×
New

Morgan Stanley Turns Bullish on US Stocks: S&P 500 Forecast to Hit 6,500 by Mid-2026

Web

By Anthony Green
linkedin-icon google-plus-icon
Morgan Stanley Turns Bullish on US Stocks: S&P 500 Forecast to Hit 6,500 by Mid-2026

Weaker dollar, rate cuts, and strong earnings drive upbeat market outlook


US Stocks Upgraded to Overweight

Morgan Stanley has turned bullish on US equities, forecasting the S&P 500 will soar to 6,500 by the second quarter of 2026. In its latest mid-year global outlook, the bank upgraded US stocks to “Overweight,” citing resilient corporate earnings, a weakening US dollar, and easing monetary policy.

This marks a clear preference for American markets over other global regions, as the firm takes a more cautious stance on Europe, Japan, and emerging markets.


Key Drivers of Optimism

According to Morgan Stanley, several factors support the bullish forecast for US stocks:

  • Earnings Growth: Forecasts show earnings per share (EPS) climbing steadily through 2027.
  • Weaker Dollar: A depreciating US dollar is expected to boost earnings for multinational firms.
  • Falling Interest Rates: Softer inflation and policy easing could lift equity valuations.
  • Global Growth Stability: Despite slower expansion, the global economy is not in recession.

The investment bank also highlights that both risk-free and riskier US assets offer strong value compared to the rest of the world (RoW), even amid policy uncertainty and slow global growth.

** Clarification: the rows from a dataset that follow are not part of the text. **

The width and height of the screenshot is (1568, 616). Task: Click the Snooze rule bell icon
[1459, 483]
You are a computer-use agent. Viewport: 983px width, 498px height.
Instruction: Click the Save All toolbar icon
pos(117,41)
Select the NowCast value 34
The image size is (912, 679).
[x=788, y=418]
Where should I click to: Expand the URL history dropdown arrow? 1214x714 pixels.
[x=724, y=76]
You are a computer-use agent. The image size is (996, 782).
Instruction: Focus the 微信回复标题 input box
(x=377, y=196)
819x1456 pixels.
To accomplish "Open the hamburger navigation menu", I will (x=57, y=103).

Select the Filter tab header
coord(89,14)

Global Outlook: A Mixed Bag

Morgan Stanley maintains a neutral (Equal Weight) view on global equities but holds an Overweight rating specifically for US stocks and core fixed income assets. Outside of the US:

  • Europe & Japan: The firm remains neutral but notes margin pressure from strong local currencies and tariff exposure.
  • Emerging Markets: Rated Underweight, with growth expected to slow and risks heightened.

Currency strength and trade tensions are flagged as potential headwinds for non-US equities.


US Assets Still Attractive

Despite the weakening dollar, Morgan Stanley dismisses fears that foreign investors will abandon US assets. “We push back against the idea that foreign investors would or should significantly reduce their exposure to US markets,” the report states.

The firm also stresses that deregulation and potential for more rate cuts than currently priced in could further bolster US market performance.


Economic Forecasts: Slower Growth, Sticky Inflation

Global GDP growth is expected to slow from 3.5% in 2024 to 2.5% in 2025. In key regions:

  • US, UK, and Eurozone: Growth forecast to remain under 1%.
  • China & Emerging Markets: Growth projected to decelerate more sharply.
  • Inflation: Predicted to ease slightly, ending 2025 at 2.1%.

While the Fed is expected to hold interest rates steady through 2025, cuts are anticipated from early 2026. The European Central Bank and the Bank of England are expected to begin easing by the end of 2025.


Conclusion

Morgan Stanley’s bullish stance on US stocks stands out against a backdrop of global caution. With strong earnings potential, a favourable policy environment, and resilience to global headwinds, US equities are projected to outperform over the next 12 to 18 months.